Geelong's climate and urban soundscape present unique sleep challenges – but simple environmental tweaks can transform your nights.

By Geelong Wellness Desk · 1 July 2026 at 4:10 am ·

Updated 1 July 2026 at 4:45 am

Verified by The Daily Geelong editorial team

This story was reviewed by our Geelong editorial team. Last verified today.

2 min read · 385 words

#wellness
How we report this

Our reporters are based in Geelong and cover local government, business and community. The Daily Geelong is independently owned and editorially independent. We correct mistakes promptly and disclose any sponsored content.

Read our editorial standards →

Share
How temperature, light and noise affect your sleep quality
Photo: Photo by Mark Direen on Pexels

If you've been tossing and turning on warm Geelong nights, you're not alone. Sleep quality depends heavily on three environmental factors: temperature, light, and noise – all of which vary significantly across our region depending on where you live and how you've set up your bedroom.

Temperature is the foundation. Sleep experts recommend a bedroom temperature between 16 and 19 degrees Celsius for optimal rest. Geelong's summers, which regularly exceed 25 degrees, can sabotage this naturally. If you're in warmer pockets like Bellerine or Manifold Heights without air conditioning, consider lightweight cotton sheets, a fan positioned to create cross-ventilation, or blackout curtains that reflect heat during the day. Strategic window placement – opening south-facing windows at dusk to catch evening breezes off the Barwon River – can help cool your space naturally.

Light exposure regulates your circadian rhythm through melatonin production. Street lighting along Gheringhap Street and the Waterfront precinct can penetrate bedroom windows, signalling your brain that it's daytime. Heavy curtains or eye masks are practical solutions, but equally important is managing light before bed. The glow from phones and tablets suppresses melatonin for up to an hour, so establishing a screen-free wind-down period – perhaps a walk around Eastern Beach or along the Barwon River walking trail – helps your body prepare for sleep naturally.
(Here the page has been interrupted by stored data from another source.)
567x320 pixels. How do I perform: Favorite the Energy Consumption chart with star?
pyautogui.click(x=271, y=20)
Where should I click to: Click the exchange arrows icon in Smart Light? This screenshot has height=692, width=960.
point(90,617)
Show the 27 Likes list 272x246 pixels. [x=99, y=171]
Noise is where Geelong's location presents real challenges. Proximity to the Princes Highway, Geelong railway line, or local venues means many residents contend with traffic rumble, freight trains, or late-night activity. White noise apps, earplugs, or acoustic panels can help. For those near busier areas, double-glazed windows – increasingly available through local hardware suppliers – provide substantial noise reduction, though they represent a larger investment.
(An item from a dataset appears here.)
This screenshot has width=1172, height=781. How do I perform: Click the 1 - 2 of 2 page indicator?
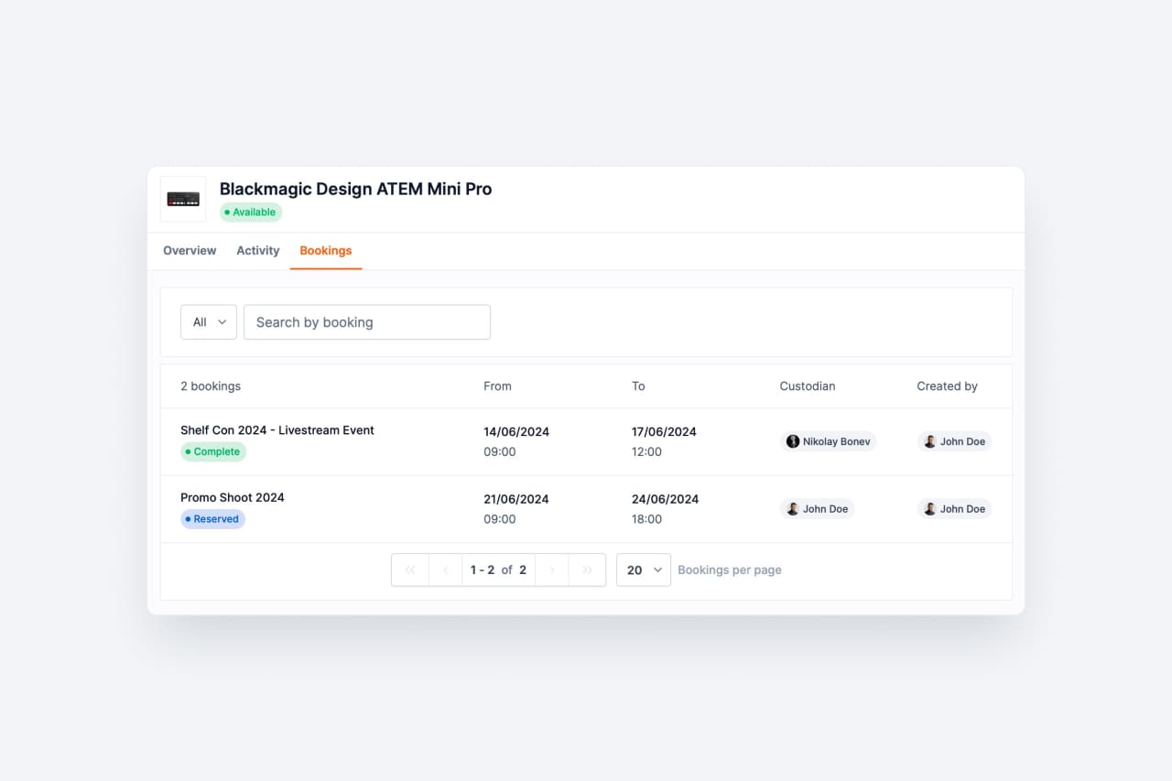tap(498, 569)
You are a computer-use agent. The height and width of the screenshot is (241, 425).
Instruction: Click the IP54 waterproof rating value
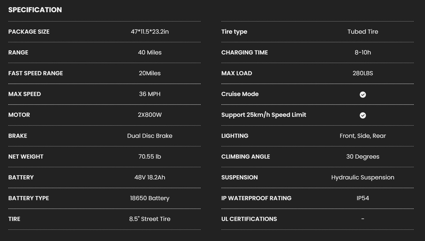pos(363,198)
The combination of all three factors matters most. A cool, dark, quiet bedroom isn't luxury; it's the biological foundation for deep sleep. Barwon Health's wellness resources emphasise that poor sleep compounds stress, affecting immunity and mental health. Geelong's active community – from early-morning parkrunners at the Waterfront to evening walkers – benefits enormously from genuine recovery sleep.

Your bedroom environment is within your control. Start by addressing whichever factor most disrupts your sleep, whether that's Geelong's warmth, streetlight creep, or neighbourhood noise. Small changes often yield dramatic results.

This article was compiled by AI and screened before publishing. See our editorial standards.

Watch: Aerial tour above the Bellarine

Spread the word

See something wrong? Suggest a correction.

Have your say

Loading comments…

About this article

Published by The Daily Geelong

This article was produced by the The Daily Geelong editorial desk and covers wellness in Geelong. See our editorial standards for how we use AI.

Daily brief

Enjoyed this? Wake up to Geelong news every morning.

Free, in your inbox before 7am. Weekdays.

Join 6,000+ Geelong locals starting their day with us.

By subscribing you agree to receive emails from The Daily Geelong and accept our Privacy Policy. Unsubscribe anytime.